Rigid Scaffolds: Synthesis of 2,6‐Bridged Piperazines with Functional Groups in all three Bridges

• Published in: ChemistryOpen (Weinheim) Vol. 9; no. 8; pp. 874 - 889
• Main Authors: Gao, Donglin, Penno, Christian, Wünsch, Bernhard
• Format: Journal Article
• Language: English
• Published: Germany John Wiley & Sons, Inc 01.08.2020; John Wiley and Sons Inc; Wiley-VCH
• Subjects: Acetates; Aldehydes; aldol reactions; Allyl compounds; Azabicyclo Compounds - chemical synthesis; bridged piperazines; Bridges; Bridging; Carbon; Chemical reactions; Cyclization; Dieckmann cyclization; Diketopiperazines - chemical synthesis; Functional groups; Hydroboration; medicinal chemistry; Molecular Structure; Oxidation; Reagents; rigid scaffolds; Scaffolds; Synthesis; Dieckmann cyclization; aldol reactions; rigid scaffolds; medicinal chemistry; bridged piperazines
• ISSN: 2191-1363; 2191-1363
• DOI: 10.1002/open.202000188

The activity of pharmacologically active compounds can be increased by presenting a drug in a defined conformation, which fits exactly into the binding pocket of its target. Herein, the piperazine scaffold was conformationally restricted by substituted C2‐ or C3‐bridges across the 2‐ and 6‐position.

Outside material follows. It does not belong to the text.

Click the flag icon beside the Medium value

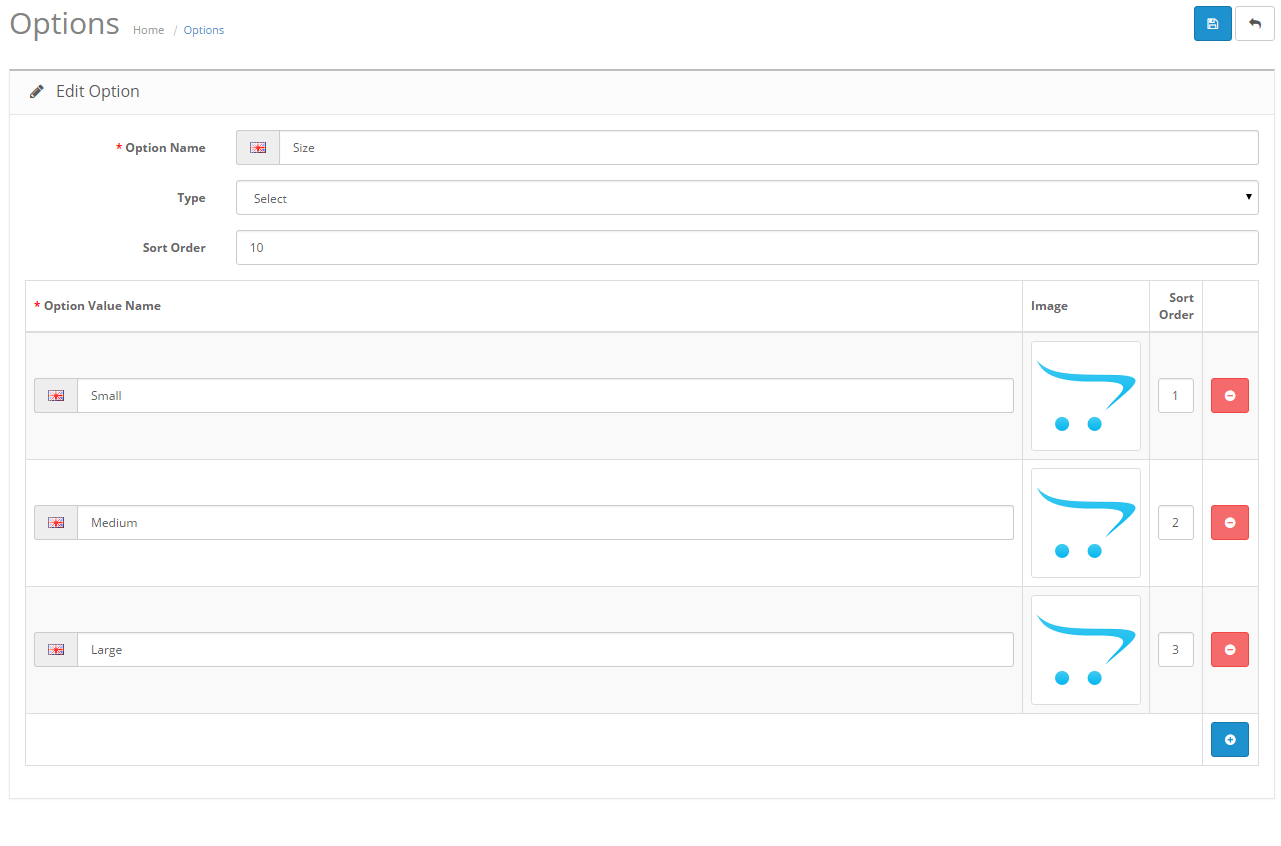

At first, a three‐step, one‐pot procedure was developed to obtain reproducibly piperazine‐2,6‐diones with various substituents at the N‐atoms in high yields. Three strategies for bridging of piperazine‐2,6‐diones were pursued: 1. The bicyclic mixed ketals 8‐benzyl‐6‐ethoxy‐3‐(4‐methoxybenzyl)‐6‐(trimethylsilyloxy)‐3,8‐diazabicyclo[3.2.1]octane‐2,4‐diones were prepared by Dieckmann analogous cyclization of 2‐(3,5‐dioxopiperazin‐2‐yl)acetates. 2. Stepwise allylation, hydroboration and oxidation of piperazine‐2,6‐diones led to 3‐(3,5‐dioxopiperazin‐2‐yl)propionaldehydes. Whereas reaction of such an aldehyde with base provided the bicyclic alcohol 9‐benzyl‐6‐hydroxy‐3‐(4‐methoxybenzyl)‐3,9‐diazabicyclo[3.3.1]nonane‐2,4‐dione in only 10 % yield, the corresponding sulfinylimines reacted with base to give N‐(2,4‐dioxo‐3,9‐diazabicyclo[3.3.1]nonan‐6‐yl)‐2‐methylpropane‐2‐sulfinamides in >66 % yield. 3. Transformation of a piperazine‐2,6‐dione with 1,4‐dibromobut‐2‐ene and 3‐halo‐2‐halomethylprop‐1‐enes provided 3,8‐diazabicyclo[3.2.1]octane‐2,4‐dione and 3,9‐diazabicyclo[3.3.1]nonane‐2,4‐dione with a vinyl group at the C2‐ or a methylene group at the C3‐bridge, respectively. Since bridging via sulfinylimines and the one‐pot bridging with 3‐bromo‐2‐bromomethylprop‐1‐ene gave promising yields, these strategies will be exploited for the synthesis of novel receptor ligands bearing various substituents in a defined orientation at the carbon bridge Creating a bridge: Reduction of conformational flexibility can be considered as a strategy to increase free binding energy of ligands towards a target protein. A method was developed to reproducibly obtain piperazine‐2,6‐diones (cyclic imides) in high yields. Various approaches were pursued to bridge these piperazine‐2,6‐diones. This bridge is bearing various functional groups.